Kalibra shows: two task types went from 4/4 → 0/4 while two others went from 0/4 → 4/4. The failures shifted — regressions and improvements canceled in the aggregate.
Cost explosion
Chain-of-thought enabled. crewai test score: 8.0 → 8.5. Success: 75% → 90%. Looks better.
Kalibra shows: tokens per trace jumped 35%. The success improvement isn't even statistically significant (p=0.077). You're paying a third more for a marginal, uncertain gain.
Different tools for different problems
crewai test |
Kalibra | |
|---|---|---|
| What it answers | "Is the output good?" | "Did cost, success, or latency change?" |
| Method | LLM-as-judge scoring | Bootstrap CIs, p-values, per-task breakdown |
| Token / cost tracking | Not built in | Per trace and per span |
| Deterministic | No — LLM judge varies | Yes — pure computation |
| CI gates | Not built in | Exit code 1 on gate failure |
What Kalibra sees in CrewAI traces
CrewAI emits OpenInference-compatible spans via OpenTelemetry.
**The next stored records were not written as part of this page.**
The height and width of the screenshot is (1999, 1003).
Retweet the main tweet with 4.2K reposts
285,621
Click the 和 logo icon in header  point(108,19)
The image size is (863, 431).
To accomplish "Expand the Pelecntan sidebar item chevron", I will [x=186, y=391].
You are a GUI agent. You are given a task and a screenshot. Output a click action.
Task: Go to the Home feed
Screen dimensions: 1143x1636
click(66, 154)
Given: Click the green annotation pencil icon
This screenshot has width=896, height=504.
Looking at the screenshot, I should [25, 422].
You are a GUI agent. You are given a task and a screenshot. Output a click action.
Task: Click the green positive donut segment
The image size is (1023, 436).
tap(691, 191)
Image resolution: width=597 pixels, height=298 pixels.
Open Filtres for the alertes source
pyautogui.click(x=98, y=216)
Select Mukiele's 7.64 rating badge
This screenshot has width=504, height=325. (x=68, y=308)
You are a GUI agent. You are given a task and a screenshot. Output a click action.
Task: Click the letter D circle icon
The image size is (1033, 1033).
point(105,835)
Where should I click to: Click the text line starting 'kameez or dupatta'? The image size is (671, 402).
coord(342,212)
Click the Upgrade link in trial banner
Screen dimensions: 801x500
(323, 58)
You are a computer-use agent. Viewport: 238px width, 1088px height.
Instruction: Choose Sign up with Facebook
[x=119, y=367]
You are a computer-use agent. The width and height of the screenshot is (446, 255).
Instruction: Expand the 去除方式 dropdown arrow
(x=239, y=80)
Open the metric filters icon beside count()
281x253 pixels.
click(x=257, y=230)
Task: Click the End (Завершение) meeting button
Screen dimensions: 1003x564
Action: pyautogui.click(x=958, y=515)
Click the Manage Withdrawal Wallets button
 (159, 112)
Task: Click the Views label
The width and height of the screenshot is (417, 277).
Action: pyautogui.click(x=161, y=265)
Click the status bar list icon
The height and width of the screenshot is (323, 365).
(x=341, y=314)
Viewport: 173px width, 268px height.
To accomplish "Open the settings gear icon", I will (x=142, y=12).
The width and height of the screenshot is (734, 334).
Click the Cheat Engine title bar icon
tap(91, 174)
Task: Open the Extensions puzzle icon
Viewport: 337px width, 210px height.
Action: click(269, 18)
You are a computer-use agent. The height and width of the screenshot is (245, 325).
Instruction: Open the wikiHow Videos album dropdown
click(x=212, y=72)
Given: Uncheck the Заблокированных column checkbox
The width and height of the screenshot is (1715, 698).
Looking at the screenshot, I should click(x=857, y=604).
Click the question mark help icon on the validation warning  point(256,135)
Each crew run produces a trace tree:
crew_run (CHAIN)
└── Crew.kickoff (CHAIN)
├── Research Analyst._execute_core (AGENT)
│ └── LLM (Research Analyst) — tokens, model, stop_reason
└── Technical Writer._execute_core (AGENT)
└── LLM (Technical Writer) — tokens, model, stop_reason
Kalibra extracts tokens and cost from LLM spans, computes duration from the full tree, and counts leaf spans as steps. The variant and task.id attributes on the root span drive where filtering and per-task breakdown.